:: Problem to work on ::
Write out the data below exactly, beginning with the first line and ending once the line that has "Viewport: 501px width, 282px height." is written.
*-*-*
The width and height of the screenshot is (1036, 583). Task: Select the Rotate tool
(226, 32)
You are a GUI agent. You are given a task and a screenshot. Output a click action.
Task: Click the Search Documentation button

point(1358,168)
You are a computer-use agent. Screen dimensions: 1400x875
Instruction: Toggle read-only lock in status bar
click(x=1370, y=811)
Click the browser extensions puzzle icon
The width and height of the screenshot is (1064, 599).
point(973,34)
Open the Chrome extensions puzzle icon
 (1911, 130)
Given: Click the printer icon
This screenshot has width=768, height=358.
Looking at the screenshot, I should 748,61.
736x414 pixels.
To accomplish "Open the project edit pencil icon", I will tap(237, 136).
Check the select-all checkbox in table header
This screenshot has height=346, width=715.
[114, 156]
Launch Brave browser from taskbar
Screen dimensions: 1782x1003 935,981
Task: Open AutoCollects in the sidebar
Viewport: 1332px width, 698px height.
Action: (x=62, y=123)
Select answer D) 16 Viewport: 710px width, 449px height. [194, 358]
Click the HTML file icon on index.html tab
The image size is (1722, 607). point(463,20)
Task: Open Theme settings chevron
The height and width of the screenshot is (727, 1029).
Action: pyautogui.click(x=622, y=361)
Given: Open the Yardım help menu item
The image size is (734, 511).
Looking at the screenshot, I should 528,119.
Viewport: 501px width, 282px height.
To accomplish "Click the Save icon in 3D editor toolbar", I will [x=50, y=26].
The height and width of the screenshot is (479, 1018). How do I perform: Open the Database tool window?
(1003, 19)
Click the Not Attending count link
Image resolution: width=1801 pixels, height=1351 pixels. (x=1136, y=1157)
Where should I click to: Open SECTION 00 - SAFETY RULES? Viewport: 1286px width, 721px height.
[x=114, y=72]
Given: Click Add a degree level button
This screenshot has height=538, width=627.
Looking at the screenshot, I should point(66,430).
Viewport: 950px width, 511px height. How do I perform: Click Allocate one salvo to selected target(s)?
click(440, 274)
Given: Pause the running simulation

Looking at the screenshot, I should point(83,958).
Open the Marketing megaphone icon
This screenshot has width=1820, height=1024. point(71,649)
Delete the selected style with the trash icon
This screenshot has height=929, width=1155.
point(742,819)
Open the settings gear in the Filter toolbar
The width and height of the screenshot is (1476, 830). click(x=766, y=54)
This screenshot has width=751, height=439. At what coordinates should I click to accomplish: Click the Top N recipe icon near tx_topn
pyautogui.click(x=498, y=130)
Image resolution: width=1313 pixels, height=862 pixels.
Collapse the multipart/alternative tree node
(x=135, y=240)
*-*-*
:: Output of the task ::
The width and height of the screenshot is (1036, 583). Task: Select the Rotate tool
(226, 32)
You are a GUI agent. You are given a task and a screenshot. Output a click action.
Task: Click the Search Documentation button

point(1358,168)
You are a computer-use agent. Screen dimensions: 1400x875
Instruction: Toggle read-only lock in status bar
click(x=1370, y=811)
Click the browser extensions puzzle icon
The width and height of the screenshot is (1064, 599).
point(973,34)
Open the Chrome extensions puzzle icon
 (1911, 130)
Given: Click the printer icon
This screenshot has width=768, height=358.
Looking at the screenshot, I should 748,61.
736x414 pixels.
To accomplish "Open the project edit pencil icon", I will tap(237, 136).
Check the select-all checkbox in table header
This screenshot has height=346, width=715.
[114, 156]
Launch Brave browser from taskbar
Screen dimensions: 1782x1003 935,981
Task: Open AutoCollects in the sidebar
Viewport: 1332px width, 698px height.
Action: (x=62, y=123)
Select answer D) 16 Viewport: 710px width, 449px height. [194, 358]
Click the HTML file icon on index.html tab
The image size is (1722, 607). point(463,20)
Task: Open Theme settings chevron
The height and width of the screenshot is (727, 1029).
Action: pyautogui.click(x=622, y=361)
Given: Open the Yardım help menu item
The image size is (734, 511).
Looking at the screenshot, I should 528,119.
Viewport: 501px width, 282px height.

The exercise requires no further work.